While the uptick in numbers is good news, there is still a long way to go. The data shared in the report shows that nearly 50% of transactions (by volume) in the e-banking category use ATMs. Internet, mobile phone, and e-commerce transactions combined represent just 27% of total e-banking transaction volume.
Measuring these e-banking transactions by value shows that only 13% of transactions fall under the internet or mobile phone banking category.
The report also shows that 64% of all payment cards are debit cards, with credit cards representing just 4% of the total. This again is a problem, since the growth of consumer credit products is an important way to expand access to credit, build household credit histories, and bridge the financial inclusion gap that continues to be a problem in the country.
This means that there is significant room for growth and it is important for both the State Bank and the broader financial services industry to build upon the momentum that has been generated in the last 12-18 months.
Why is all this important?
In my view, there are a few reasons why it is important to pay attention to this shift that is occurring in Pakistan:
Adoption of digital payments will help bridge the financial inclusion gap in Pakistan, leading to technology-led solutions that democratize access to modern finance.
Democratization will mean that modern financial services will be accessible to millions of households who have historically been ignored by traditional banks, which in turn will bring about an economic revolution that will empower millions of households.
As a result, a large number of fintech startups will enter the market to chase after an increasing digitized middle class. This competition will further turbo-charge the democratization of financial services, leading to economic growth that is powered by consumers who are shifting away from the informal, cash-based economy.
The shift away from informal, cash-based transactions will have a direct impact in terms of the state’s ability to better collect tax revenues, an issue that successive governments have failed to resolve through the proverbial danda. Modern financial services can incentivize consumers to shift away from cash-based transactions, thereby forcing even the smallest of businesses to accept digital payments, which by their very nature will solve the “documentation” problem in the economy.
Finally, as more households adopt digital payments and modern financial services, financial institutions will be better able to develop credit histories both for citizens and businesses. These credit profiles can reduce some of the friction in Pakistan’s banking sector, which prevents citizens and businesses (especially smaller ones) from accessing credit that can help them purchase homes, consumer durable products, and invest in expanding their businesses.

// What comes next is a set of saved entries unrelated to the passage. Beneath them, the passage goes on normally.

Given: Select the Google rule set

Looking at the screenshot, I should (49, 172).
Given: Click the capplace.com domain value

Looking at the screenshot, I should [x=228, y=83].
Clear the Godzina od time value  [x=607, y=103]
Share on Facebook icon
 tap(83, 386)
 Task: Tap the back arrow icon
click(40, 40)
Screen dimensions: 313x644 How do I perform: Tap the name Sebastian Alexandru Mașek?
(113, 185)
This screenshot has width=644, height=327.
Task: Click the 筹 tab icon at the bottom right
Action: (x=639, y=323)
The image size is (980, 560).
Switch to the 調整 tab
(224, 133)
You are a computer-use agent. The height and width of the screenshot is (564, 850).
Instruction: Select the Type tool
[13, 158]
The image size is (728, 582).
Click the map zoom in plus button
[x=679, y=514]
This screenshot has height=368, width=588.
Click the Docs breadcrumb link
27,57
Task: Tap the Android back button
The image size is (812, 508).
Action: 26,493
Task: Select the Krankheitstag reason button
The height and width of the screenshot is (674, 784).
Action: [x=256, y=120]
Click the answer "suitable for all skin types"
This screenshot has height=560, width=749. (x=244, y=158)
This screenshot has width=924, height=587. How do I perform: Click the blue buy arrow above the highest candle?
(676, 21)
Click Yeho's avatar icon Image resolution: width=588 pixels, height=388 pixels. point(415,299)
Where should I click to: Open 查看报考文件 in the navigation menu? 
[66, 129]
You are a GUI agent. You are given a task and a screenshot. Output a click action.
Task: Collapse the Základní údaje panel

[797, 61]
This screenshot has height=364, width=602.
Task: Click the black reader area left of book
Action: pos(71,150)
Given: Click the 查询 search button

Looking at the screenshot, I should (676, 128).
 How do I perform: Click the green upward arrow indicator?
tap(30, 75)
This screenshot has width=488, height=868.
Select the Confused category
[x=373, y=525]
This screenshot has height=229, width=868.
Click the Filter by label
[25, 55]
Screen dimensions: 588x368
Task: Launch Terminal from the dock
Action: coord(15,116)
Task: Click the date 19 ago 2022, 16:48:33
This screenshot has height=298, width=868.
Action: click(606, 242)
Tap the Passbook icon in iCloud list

To achieve all of this, a lot more needs to be done. The data we are seeing now shows that things are improving, but the State Bank in particular will have to tend to these green shoots. The most important way to do that is for the central bank to fully operationalize and scale Raast, Pakistan’s digital payments interface. Doing so will be the shot in the arm that the industry needs, and if India’s success with UPI is any indication, Raast can bring about a financial revolution in Pakistan.
Following this, the central bank must continue to maintain a regulatory environment that allows fintech startups to grow and aggressively compete with traditional banks, while also changing policies that encourage conventional banks to both digitize and rapidly onboard unbanked citizens.
Finally, as this sector grows, it is also important for the bank to proactively work with the industry to improve financial and digital literacy, while also looking at regulatory gaps such as those related to personal data protection, to ensure that businesses do not run roughshod over consumer rights.
The latest set of data is encouraging and signals that a transformation is around the corner. To fully realize the benefits of this coming revolution, the central bank and the broader financial services industry must continue to work together and ensure that these innovations democratize access to modern finance. Anything short of that will be a missed opportunity for Pakistan.